(EXERCISE INSTRUCTIONS)
Begin with the line containing "Given: Run the report with Raporla button" and copy every line after it to the end of the entries, exactly, leaving out the lines before it.
-- EXERCISE MATERIAL follows --
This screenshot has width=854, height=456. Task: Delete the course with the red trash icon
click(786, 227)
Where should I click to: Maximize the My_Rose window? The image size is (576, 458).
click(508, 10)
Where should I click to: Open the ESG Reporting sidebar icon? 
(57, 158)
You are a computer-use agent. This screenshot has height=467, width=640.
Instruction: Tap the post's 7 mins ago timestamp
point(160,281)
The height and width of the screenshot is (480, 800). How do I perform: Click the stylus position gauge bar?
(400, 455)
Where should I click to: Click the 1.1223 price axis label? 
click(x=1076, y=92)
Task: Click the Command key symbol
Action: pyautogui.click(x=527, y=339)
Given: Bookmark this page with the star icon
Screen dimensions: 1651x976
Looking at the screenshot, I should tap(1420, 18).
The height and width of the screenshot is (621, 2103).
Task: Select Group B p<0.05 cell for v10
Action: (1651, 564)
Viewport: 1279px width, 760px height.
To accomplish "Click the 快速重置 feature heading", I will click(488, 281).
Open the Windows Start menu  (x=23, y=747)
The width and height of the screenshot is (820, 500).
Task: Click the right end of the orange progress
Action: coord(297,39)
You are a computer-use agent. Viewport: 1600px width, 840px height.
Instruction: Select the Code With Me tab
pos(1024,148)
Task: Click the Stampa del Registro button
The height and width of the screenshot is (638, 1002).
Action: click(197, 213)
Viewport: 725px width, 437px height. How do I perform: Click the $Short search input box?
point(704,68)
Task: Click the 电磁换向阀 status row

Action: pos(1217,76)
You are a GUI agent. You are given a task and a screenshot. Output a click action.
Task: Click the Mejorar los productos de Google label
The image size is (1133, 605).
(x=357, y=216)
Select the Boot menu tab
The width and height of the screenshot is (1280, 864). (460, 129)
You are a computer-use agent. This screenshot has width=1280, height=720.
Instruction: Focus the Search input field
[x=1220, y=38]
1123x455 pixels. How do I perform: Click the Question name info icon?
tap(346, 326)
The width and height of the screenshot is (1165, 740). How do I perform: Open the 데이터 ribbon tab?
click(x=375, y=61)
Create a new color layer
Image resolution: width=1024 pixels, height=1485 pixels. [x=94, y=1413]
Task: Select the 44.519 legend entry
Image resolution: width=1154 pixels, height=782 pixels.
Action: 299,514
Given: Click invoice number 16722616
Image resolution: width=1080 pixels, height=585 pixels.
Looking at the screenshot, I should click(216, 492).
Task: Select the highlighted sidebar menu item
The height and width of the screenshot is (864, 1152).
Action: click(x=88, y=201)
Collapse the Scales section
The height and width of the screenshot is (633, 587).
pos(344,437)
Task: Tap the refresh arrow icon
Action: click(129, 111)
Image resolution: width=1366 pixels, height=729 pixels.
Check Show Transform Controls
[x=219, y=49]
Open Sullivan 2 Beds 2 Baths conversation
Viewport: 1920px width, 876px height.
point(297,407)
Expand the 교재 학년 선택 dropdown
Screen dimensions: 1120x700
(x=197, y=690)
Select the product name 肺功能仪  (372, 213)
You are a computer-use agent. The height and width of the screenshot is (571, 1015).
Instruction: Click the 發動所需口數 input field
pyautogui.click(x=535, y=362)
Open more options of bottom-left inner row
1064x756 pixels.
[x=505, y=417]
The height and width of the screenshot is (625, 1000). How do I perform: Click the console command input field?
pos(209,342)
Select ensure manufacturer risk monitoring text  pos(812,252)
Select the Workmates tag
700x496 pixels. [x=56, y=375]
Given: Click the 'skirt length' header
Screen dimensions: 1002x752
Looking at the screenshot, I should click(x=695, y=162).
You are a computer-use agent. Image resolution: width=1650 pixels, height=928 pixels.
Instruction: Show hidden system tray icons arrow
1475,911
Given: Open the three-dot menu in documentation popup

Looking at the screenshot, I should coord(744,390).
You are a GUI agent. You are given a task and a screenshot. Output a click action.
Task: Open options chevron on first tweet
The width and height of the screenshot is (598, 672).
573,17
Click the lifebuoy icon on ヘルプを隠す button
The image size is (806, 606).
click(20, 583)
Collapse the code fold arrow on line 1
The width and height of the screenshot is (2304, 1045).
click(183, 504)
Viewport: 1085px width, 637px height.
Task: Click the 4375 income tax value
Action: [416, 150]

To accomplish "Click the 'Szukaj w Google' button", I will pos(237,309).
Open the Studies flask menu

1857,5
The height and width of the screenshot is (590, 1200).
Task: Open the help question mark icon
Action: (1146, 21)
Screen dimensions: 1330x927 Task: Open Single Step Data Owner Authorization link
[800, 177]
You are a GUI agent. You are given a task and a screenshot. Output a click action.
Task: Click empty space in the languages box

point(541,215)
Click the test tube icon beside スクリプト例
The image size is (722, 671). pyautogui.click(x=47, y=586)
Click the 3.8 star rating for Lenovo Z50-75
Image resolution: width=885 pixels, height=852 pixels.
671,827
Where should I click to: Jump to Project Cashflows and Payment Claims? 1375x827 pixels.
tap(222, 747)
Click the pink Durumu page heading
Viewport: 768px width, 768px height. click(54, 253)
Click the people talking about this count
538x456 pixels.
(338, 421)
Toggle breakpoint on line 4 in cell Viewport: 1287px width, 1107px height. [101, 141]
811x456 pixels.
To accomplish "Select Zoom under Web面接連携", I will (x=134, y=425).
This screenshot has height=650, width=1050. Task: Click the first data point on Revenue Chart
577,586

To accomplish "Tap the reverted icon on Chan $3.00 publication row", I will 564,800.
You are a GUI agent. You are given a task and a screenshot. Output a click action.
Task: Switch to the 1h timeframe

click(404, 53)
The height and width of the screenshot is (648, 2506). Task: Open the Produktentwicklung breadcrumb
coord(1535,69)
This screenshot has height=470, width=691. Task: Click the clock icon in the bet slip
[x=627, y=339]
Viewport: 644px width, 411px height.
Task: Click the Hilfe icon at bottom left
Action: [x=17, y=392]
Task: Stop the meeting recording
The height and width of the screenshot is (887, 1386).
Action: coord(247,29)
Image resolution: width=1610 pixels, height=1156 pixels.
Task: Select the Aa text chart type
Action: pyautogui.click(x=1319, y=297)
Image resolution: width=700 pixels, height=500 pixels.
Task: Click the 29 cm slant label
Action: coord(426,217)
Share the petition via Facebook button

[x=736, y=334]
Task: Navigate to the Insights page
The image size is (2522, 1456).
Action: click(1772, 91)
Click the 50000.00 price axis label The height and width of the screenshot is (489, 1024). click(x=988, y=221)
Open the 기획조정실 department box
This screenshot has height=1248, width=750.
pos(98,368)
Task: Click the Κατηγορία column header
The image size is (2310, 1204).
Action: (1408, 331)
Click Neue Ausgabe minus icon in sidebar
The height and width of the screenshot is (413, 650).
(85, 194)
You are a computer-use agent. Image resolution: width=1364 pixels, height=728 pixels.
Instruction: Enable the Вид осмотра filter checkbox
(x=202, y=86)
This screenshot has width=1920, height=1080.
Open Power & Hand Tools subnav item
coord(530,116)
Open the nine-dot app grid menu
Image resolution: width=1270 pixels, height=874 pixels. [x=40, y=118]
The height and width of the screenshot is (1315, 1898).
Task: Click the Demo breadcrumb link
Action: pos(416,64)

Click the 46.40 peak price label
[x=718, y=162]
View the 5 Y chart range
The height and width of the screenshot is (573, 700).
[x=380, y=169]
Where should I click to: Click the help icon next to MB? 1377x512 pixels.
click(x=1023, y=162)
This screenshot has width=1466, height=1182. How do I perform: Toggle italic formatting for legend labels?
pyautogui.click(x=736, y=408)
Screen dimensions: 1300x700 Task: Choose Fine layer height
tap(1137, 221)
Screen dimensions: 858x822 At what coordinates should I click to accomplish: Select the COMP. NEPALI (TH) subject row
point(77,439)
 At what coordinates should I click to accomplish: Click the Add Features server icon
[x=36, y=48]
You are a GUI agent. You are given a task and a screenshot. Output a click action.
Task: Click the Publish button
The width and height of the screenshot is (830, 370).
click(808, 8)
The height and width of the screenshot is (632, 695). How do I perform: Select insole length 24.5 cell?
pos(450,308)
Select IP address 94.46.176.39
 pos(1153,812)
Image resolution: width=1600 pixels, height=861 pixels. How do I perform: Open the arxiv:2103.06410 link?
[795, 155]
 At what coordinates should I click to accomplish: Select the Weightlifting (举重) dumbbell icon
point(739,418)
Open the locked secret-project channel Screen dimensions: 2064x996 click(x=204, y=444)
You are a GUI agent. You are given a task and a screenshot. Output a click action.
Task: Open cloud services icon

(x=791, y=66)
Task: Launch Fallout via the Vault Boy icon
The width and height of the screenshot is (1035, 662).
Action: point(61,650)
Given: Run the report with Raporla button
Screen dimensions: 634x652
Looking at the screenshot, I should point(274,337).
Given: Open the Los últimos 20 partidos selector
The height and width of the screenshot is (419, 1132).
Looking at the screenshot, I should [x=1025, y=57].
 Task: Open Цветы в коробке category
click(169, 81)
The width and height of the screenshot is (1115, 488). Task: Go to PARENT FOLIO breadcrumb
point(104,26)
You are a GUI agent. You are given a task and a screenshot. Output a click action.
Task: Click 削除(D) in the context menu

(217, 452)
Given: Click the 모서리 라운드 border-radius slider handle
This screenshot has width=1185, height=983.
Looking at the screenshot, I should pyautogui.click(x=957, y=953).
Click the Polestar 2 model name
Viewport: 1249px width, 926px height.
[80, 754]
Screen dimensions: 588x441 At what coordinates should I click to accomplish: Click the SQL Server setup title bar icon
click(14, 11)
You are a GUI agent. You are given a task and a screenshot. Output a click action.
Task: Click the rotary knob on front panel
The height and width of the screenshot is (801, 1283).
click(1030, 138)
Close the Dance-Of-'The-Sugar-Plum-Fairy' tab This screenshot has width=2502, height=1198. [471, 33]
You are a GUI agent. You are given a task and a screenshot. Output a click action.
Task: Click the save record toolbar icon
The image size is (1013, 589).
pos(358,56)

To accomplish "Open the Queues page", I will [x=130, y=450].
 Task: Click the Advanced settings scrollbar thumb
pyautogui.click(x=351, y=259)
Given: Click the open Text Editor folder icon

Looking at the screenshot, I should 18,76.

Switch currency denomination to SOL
-- EXERCISE MATERIAL concluded --
(ANSWER)
Given: Run the report with Raporla button
Screen dimensions: 634x652
Looking at the screenshot, I should point(274,337).
Given: Open the Los últimos 20 partidos selector
The height and width of the screenshot is (419, 1132).
Looking at the screenshot, I should [x=1025, y=57].
 Task: Open Цветы в коробке category
click(169, 81)
The width and height of the screenshot is (1115, 488). Task: Go to PARENT FOLIO breadcrumb
point(104,26)
You are a GUI agent. You are given a task and a screenshot. Output a click action.
Task: Click 削除(D) in the context menu

(217, 452)
Given: Click the 모서리 라운드 border-radius slider handle
This screenshot has width=1185, height=983.
Looking at the screenshot, I should pyautogui.click(x=957, y=953).
Click the Polestar 2 model name
Viewport: 1249px width, 926px height.
[80, 754]
Screen dimensions: 588x441 At what coordinates should I click to accomplish: Click the SQL Server setup title bar icon
click(14, 11)
You are a GUI agent. You are given a task and a screenshot. Output a click action.
Task: Click the rotary knob on front panel
The height and width of the screenshot is (801, 1283).
click(1030, 138)
Close the Dance-Of-'The-Sugar-Plum-Fairy' tab This screenshot has width=2502, height=1198. [471, 33]
You are a GUI agent. You are given a task and a screenshot. Output a click action.
Task: Click the save record toolbar icon
The image size is (1013, 589).
pos(358,56)

To accomplish "Open the Queues page", I will [x=130, y=450].
 Task: Click the Advanced settings scrollbar thumb
pyautogui.click(x=351, y=259)
Given: Click the open Text Editor folder icon

Looking at the screenshot, I should 18,76.

Switch currency denomination to SOL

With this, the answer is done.